The Great Salad Oil Swindle

Fifty years ago this month, one of the most ingenious Wall Street frauds unraveled. It was the Great Salad Oil Swindle.

Before Bre-X, there was Allied Crude Vegetable Oil Refining Corporation. In 1962, Anthony “Tino” De Angelis set about to corner the soybean oil market through a combination of futures and fraud. De Angelis’s company was heavily involved in the shipping of foodstuffs between the U.S. and Europe following WWII. During the following decades, Allied focused on the soybean oil used to make salad dressings. Along with a checkered past in the meat business, De Angelis gained notoriety for shipping substandard or uninspected vegetable oil to government contractors and then overcharging them.

As a result of his shipping operations, De Angelis learned that consumer credit giant American Express was entering the field warehousing business. This appealed to De Angelis because American Express, following inspections, would vouch for the goods of clients that stored inventory shipments in its warehouses. Clients then could use American Express’s warehouse receipts to take out loans, putting up the authenticated value of their inventories as collateral. De Angelis became one of American Express’s first big clients.
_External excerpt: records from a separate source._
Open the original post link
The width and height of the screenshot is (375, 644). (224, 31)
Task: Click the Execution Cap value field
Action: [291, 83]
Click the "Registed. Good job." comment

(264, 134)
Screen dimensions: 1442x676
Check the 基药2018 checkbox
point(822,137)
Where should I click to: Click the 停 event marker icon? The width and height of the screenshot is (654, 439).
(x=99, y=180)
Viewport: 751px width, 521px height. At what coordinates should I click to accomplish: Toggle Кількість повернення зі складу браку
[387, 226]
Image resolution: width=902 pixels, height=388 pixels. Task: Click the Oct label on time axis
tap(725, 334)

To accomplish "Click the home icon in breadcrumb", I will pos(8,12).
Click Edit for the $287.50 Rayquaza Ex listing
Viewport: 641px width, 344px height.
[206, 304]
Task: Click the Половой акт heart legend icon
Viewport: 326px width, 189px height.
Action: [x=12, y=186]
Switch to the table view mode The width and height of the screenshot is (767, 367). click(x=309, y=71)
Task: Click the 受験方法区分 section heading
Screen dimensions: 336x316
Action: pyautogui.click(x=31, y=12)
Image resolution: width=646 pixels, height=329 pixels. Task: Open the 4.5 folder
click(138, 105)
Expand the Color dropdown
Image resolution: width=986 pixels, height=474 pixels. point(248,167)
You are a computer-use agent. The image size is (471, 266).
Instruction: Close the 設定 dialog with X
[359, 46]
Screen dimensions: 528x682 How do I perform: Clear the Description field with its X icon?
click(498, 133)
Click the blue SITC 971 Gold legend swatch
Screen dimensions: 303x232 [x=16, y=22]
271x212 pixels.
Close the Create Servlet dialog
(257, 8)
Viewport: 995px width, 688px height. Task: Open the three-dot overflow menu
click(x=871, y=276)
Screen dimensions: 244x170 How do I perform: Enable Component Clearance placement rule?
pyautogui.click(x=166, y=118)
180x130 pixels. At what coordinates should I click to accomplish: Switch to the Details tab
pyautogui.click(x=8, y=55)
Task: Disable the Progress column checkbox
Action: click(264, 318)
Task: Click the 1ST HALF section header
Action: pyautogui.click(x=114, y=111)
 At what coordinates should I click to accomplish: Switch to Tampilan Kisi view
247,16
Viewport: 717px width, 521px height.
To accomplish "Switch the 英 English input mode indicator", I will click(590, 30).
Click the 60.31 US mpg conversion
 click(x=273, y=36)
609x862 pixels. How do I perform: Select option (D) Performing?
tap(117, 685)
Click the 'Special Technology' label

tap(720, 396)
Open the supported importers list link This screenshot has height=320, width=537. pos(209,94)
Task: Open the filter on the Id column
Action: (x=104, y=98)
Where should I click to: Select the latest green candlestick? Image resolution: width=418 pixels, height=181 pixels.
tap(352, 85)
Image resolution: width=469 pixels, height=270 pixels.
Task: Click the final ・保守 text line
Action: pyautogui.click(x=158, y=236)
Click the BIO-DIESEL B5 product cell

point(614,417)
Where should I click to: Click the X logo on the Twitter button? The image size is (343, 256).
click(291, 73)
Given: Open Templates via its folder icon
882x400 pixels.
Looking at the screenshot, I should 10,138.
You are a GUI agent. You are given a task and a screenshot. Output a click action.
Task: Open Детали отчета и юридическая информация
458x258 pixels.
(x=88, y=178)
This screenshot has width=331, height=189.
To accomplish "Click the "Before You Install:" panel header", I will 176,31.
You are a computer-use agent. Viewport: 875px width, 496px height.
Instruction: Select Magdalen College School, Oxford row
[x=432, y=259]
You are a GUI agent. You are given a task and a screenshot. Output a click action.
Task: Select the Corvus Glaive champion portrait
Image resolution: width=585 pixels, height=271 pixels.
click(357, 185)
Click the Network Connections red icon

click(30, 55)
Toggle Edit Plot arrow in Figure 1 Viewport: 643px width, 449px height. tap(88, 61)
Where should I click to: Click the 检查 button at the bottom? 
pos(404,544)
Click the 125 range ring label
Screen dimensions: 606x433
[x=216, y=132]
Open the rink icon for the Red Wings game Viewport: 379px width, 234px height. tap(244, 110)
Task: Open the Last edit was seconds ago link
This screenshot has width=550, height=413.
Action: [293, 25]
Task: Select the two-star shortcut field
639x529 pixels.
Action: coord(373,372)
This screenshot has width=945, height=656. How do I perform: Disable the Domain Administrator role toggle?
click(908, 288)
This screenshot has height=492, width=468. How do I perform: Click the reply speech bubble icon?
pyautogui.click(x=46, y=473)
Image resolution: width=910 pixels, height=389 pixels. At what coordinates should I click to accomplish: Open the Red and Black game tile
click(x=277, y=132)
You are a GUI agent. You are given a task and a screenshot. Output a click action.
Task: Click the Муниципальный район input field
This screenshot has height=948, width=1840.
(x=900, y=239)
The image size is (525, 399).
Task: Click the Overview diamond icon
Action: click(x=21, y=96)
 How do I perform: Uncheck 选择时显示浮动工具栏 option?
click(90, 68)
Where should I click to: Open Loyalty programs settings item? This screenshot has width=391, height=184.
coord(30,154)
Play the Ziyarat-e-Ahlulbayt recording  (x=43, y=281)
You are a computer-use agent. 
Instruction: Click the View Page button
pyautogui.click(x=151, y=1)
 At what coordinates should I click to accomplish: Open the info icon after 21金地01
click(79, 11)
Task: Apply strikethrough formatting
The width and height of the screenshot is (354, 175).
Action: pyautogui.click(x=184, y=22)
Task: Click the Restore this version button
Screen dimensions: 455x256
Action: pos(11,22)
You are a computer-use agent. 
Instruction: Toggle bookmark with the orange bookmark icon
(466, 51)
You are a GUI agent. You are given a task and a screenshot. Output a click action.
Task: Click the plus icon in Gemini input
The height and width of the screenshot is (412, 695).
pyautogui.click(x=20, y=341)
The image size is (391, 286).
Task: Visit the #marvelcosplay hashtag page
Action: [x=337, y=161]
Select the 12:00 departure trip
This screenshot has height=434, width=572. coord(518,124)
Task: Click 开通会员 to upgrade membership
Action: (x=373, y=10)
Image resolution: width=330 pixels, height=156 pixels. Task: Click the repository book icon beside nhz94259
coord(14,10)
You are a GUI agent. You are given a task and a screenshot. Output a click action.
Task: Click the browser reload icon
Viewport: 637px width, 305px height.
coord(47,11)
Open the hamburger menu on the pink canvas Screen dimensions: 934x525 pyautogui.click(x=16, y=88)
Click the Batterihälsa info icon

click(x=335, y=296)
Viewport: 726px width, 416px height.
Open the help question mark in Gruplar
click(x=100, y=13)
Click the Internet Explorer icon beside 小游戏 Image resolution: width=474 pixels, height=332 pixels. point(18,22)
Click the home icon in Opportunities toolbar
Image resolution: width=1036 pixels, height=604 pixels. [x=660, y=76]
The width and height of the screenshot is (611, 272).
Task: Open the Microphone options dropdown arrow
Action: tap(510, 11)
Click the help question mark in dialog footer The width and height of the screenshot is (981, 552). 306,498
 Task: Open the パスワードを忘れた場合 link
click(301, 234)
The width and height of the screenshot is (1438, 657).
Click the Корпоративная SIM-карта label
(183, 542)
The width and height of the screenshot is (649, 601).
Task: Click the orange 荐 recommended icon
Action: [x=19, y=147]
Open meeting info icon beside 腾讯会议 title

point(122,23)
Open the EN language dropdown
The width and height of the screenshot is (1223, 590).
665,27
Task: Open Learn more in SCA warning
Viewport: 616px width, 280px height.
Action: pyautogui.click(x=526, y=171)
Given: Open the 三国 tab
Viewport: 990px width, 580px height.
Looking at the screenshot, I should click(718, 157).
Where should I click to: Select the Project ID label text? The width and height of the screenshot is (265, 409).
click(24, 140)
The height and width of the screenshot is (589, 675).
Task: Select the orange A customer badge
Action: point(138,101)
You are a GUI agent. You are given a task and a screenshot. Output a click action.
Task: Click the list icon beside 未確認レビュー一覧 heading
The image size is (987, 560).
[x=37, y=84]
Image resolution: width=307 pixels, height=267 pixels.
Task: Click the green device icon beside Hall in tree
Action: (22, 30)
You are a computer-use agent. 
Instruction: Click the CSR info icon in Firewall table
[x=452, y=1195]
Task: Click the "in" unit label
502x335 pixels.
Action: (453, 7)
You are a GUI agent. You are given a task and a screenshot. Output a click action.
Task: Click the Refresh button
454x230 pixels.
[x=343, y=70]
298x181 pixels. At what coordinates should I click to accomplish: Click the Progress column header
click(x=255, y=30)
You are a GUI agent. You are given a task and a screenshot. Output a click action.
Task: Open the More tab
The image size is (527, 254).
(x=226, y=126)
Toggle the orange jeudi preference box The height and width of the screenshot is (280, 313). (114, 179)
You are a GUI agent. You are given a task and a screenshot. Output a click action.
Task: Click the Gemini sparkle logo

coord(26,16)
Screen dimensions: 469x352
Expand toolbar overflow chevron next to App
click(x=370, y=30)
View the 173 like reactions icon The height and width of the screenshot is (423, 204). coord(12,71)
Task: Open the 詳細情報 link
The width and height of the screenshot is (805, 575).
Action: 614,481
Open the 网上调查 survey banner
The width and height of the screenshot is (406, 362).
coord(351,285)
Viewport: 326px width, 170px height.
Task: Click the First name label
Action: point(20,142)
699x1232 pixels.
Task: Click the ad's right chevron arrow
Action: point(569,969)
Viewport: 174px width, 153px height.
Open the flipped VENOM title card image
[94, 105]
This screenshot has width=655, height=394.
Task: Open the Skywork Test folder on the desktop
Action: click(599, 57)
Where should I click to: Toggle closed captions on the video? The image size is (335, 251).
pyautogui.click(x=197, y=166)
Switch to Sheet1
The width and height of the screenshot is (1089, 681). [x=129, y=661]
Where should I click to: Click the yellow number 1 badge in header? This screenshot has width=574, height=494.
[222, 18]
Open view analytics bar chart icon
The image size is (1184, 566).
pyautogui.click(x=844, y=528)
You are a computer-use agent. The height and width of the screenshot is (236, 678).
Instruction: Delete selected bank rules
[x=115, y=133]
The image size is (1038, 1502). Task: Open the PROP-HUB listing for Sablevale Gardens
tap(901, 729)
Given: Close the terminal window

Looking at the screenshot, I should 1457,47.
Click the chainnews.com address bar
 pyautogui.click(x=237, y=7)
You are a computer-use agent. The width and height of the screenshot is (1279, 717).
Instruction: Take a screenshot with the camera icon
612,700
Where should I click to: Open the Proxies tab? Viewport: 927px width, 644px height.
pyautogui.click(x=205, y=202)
Moving from dubious business practices to outright product fraud, De Angelis began filling his oil tanks with water and then adding thin layers of oil to the tops of each tank in an attempt to deceive inspectors. Liter upon liter of watered down inventory piled up in warehouses while De Angelis took out millions in loans from banks. He used much of the money to buy up soybean oil futures so that he could completely corner the market. Problems started to crop up, however, when the soybean oil being stored at American Express warehouses vastly exceeded soybean producers’ output. Somebody blew the whistle and American Express inspectors swooped in to discover the tanks of oil-sprinkled water that De Angelis had been storing. In total, the tanks in De Angelis’s inventory represented more than $175 million worth of faked soybean oil.

On November 19, 1963, Allied Crude Vegetable Oil Refining Corporation filed for bankruptcy. De Angelis filed for personal bankruptcy as well, leaving American Express to foot the bill on the bad loans. In addition to American Express, the scandal weakened other Wall Street firms, which contributed to the financial chaos that followed the Kennedy assassination a few days later. With massive losses, American Express shares dropped sharply and Warren Buffett, value investor extraordinaire, scooped up a 5% interest in the ensuing fire sale. De Angelis was sentenced to seven years in prison. However, the ultimate losses from the salad oil scandal were difficult to separate from the general bloodletting on Wall Street in 1963.

Norman Miller won a Pulitzer Prize for his reporting on the scandal and later wrote the book, The Great Salad Oil Swindle.